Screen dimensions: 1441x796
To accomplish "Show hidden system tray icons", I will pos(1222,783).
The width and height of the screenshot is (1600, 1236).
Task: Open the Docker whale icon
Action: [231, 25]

● ● ●

_Task prompt:_ From the data above, copy each line exactly.

_Result for this exercise:_
Screen dimensions: 1441x796
To accomplish "Show hidden system tray icons", I will pos(1222,783).
The width and height of the screenshot is (1600, 1236).
Task: Open the Docker whale icon
Action: [231, 25]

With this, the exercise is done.